[Distutils] (How) do setuptools/distribute/pip handle circular dependencies?
PJ Eby
pje at telecommunity.com
Mon Nov 12 21:39:06 CET 2012
On Sat, Nov 10, 2012 at 6:51 AM, Vinay Sajip <vinay_sajip at yahoo.co.uk>wrote:
> Carl Meyer <carl <at> oddbird.net> writes:
>
> > already satisfied. In pip this happens here:
> > https://github.com/pypa/pip/blob/develop/pip/req.py#L1091
> >
> > More generally, I wouldn't really recommend pip's dependency resolution
> > logic as a model for new Python code in this area. There are some not
> > uncommon cases that it handles poorly; see
> > https://github.com/pypa/pip/issues/174 and
> > http://bugs.python.org/issue8927. (To be fair to pip, these cases aren't
> > trivial when you have to download and unpack an sdist before you can
>
> Thanks for the pointers.
>
> > find out anything about its dependencies, but I'd hope that with the new
> > metadata PEPs Python packaging code could get a bit smarter in this
> area.)
>
> AFAICT, the proposed metadata PEP changes don't offer the same requirement
> granularity as setuptools / distribute (for example, 'Requires-Dist' as
> against
> 'install_requires', 'setup_requires', 'test_requires').
>
> Anyway, I'll take a look at the issue you mentioned and see how the
> dependency
> code in distlib stacks up. Currently, it keeps the requirements distinct
> for
> 'install', 'setup' and 'test'. The distinctions seem reasonable in theory,
> though I'm not sure how useful they are in practice.
>
Test dependencies allow you to depend on a test framework (e.g. nose)
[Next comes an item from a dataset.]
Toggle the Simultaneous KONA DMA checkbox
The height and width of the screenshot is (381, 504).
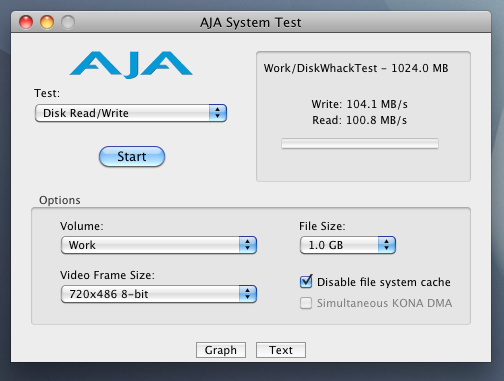point(306,303)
without requiring it to be installed at runtime. Setup dependencies let
you depend on tools like Pyrex or Cython in order to compile a binary
package, without requiring them to be available at runtime.
> In the case I was quoting, the circular dependency wasn't being treated as
> any
> kind of conflict - I just came across cycles when testing topological
> sorting of
> dependency graphs, and was curious about them.
>
Pkg_resources uses a "greedy" dependency resolver, so it ignores
circularity as a side-effect. That is, as soon as the first requirement
for a project is found, a suitable version is grabbed and added to the
tentative new path. Thus, if another reference to the same project occurs
elsewhere, the project has already been added to the path, so the
dependency is already satisfied and does not recurse.
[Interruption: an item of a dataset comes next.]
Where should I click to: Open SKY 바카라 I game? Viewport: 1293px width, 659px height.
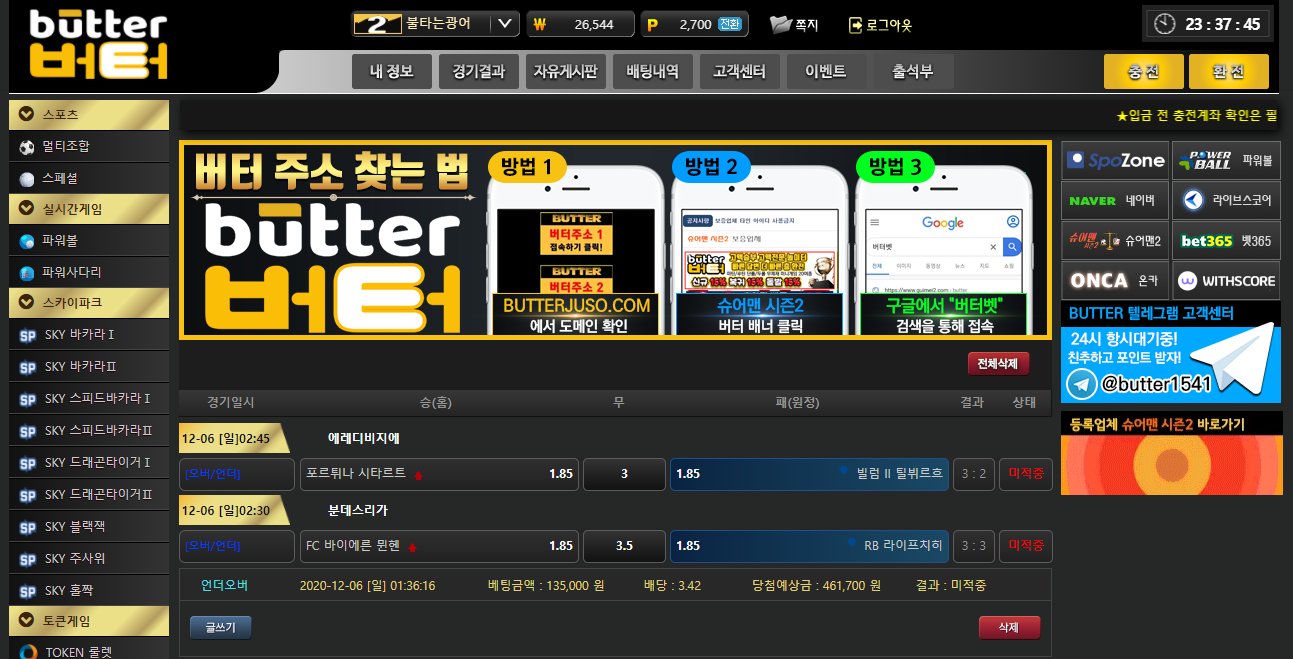point(79,335)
Btw, there are other tricky corner cases for dependency resolution; with
distribute and sufficiently-old version of setuptools, circular setup-time
dependencies can lead to recursion, unless the circular package is
available in binary form. This was fixed a few years ago in setuptools by
ensuring that nested source build invocations saved and restored
pkg_resources state, or something like that, but I don't think distribute
ever integrated those changes.
In any case, that's more of a practical issue for build tools than a
dependency resolver issue per se.
Btw, I did consider using a backtracking dependency resolver in
pkg_resources -- i.e. one that could handle the sort of conflicts linked
above -- but decided against it on the basis that
1. Backtracking resolution could be exponential time in worst-case
scenarios, and
2. Dependency information wasn't available from PyPI without actually
downloading and building things anyway, so there were limits to how much
the backtracking would help.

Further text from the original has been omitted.